_REQUIREMENT 1_: From the passage on the Fondation Cartier in Paris, transcribe word for word the part that opens with the words containing "In Paris, ecology" and closes with "an exhibition audience.".
_REQUIREMENT 2_: Carry the passage on the Fondation Cartier in Paris forward, starting after its final sentence.

_PASSAGE SHOWN_:
Dear Shaded Viewers,
Paris becomes in 2026 the true living laboratory of the Fondation Cartier pour l’art contemporain, a place where Jean Nouvel’s architecture, ecological thinking and the most innovative artistic practices are replayed at the very heart of the city.
Installed on Place du Palais-Royal until August 2026, the Fondation Cartier unfolds with “Exposition Générale” an alternative cartography of forty years of creation, bringing architecture, urbanism, nature, science and technologies into dialogue at the center of Paris’s cultural landscape. This manifesto exhibition, nourished by almost 600 works by more than 100 artists, transforms the building into a laboratory where visitors move from “Machines d’architecture” to the living worlds of “Être nature,” from material experimentation in “Making Things” to the speculative narratives of “Un monde réel.”
In Paris, ecology is no longer a mere theme but a structuring principle, carried by the scenography of the Italian duo Formafantasma and by living art deployed like a forest inside the building itself. The institution questions the role of the museum today, starting from the definition of a “mobile frame without any imposition on art and life,” to redraw the borders between cultural space, urban space and political space.
The Parisian program occupies the city as a natural extension of the museum, from metro corridors to major historic squares. In partnership with RATP, the Galerie Valois at Palais-Royal – the former commercial artery linking the metro to the Grands Magasins du Louvre – becomes a narrative thread where Andrea Branzi, Olivier Saillard and then Raymond Hains follow one another, transforming the flow of commuters into an exhibition audience.

_GIVEN MATERIAL_:
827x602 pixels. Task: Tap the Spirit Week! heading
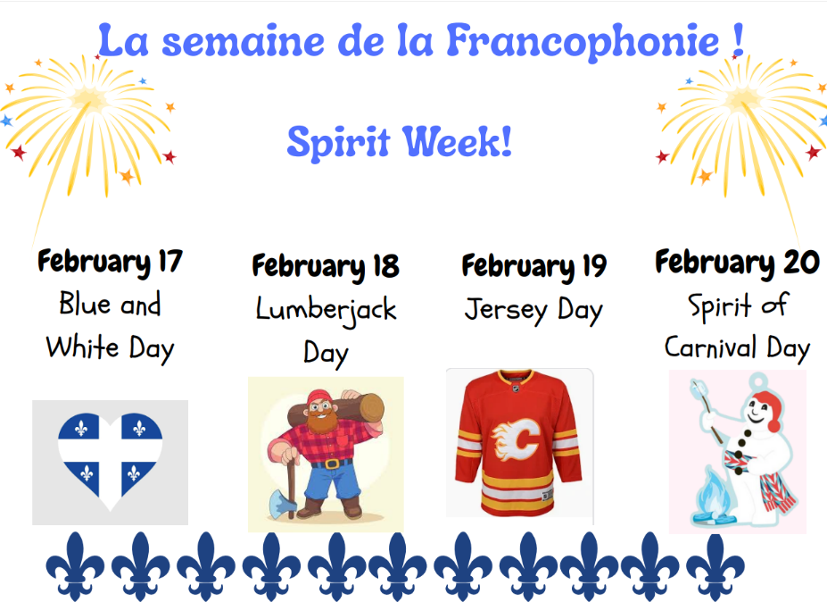tap(400, 141)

_RIGHT ANSWER 1_:
In Paris, ecology is no longer a mere theme but a structuring principle, carried by the scenography of the Italian duo Formafantasma and by living art deployed like a forest inside the building itself. The institution questions the role of the museum today, starting from the definition of a “mobile frame without any imposition on art and life,” to redraw the borders between cultural space, urban space and political space.
The Parisian program occupies the city as a natural extension of the museum, from metro corridors to major historic squares. In partnership with RATP, the Galerie Valois at Palais-Royal – the former commercial artery linking the metro to the Grands Magasins du Louvre – becomes a narrative thread where Andrea Branzi, Olivier Saillard and then Raymond Hains follow one another, transforming the flow of commuters into an exhibition audience.

_RIGHT ANSWER 2_:
A selection of photographs from a collection that gathers 138 photographers of 30 nationalities is displayed on the long mural in the Montparnasse–Bienvenüe moving walkway, bringing Eggleston, Moriyama, Iturbide or Seydou Keïta into the everyday path of passers-by. On Place du Palais-Royal, Raymond Hains’s installation “Du Grand Louvre aux 3 Cartier” sharply restages the dialogue between construction site, history, urbanism and contemporary architecture, just as the Fondation faces the Louvre.
In spring, live performance takes over the exhibition spaces through a series of site-specific commissions, making Paris the theater for an exceptional dialogue between fashion, music, performance and contemporary writing. Olivier Saillard invents “Le Musée Vivant de la Mode,” a moving history of everyday garments, from beige toile dresses to intimate archives, prolonged in the metro by “Le Musée de la Mode en vitrine.”
Souffle Collectif brings together Gnawa heritage and the Egyptian Zār ritual in “Ubr – passage Il al-Ilj vers la guérison,” while Jennifer Walshe and Philip Venables propose with “The Alonetimes” a fragmented archaeology of solitude, between personal narratives, dark humor and musical theater. These performative presences turn the Fondation, in the heart of Paris, into a space where the living – bodies, voices, gestures – circulates among the works rather than a fixed museum.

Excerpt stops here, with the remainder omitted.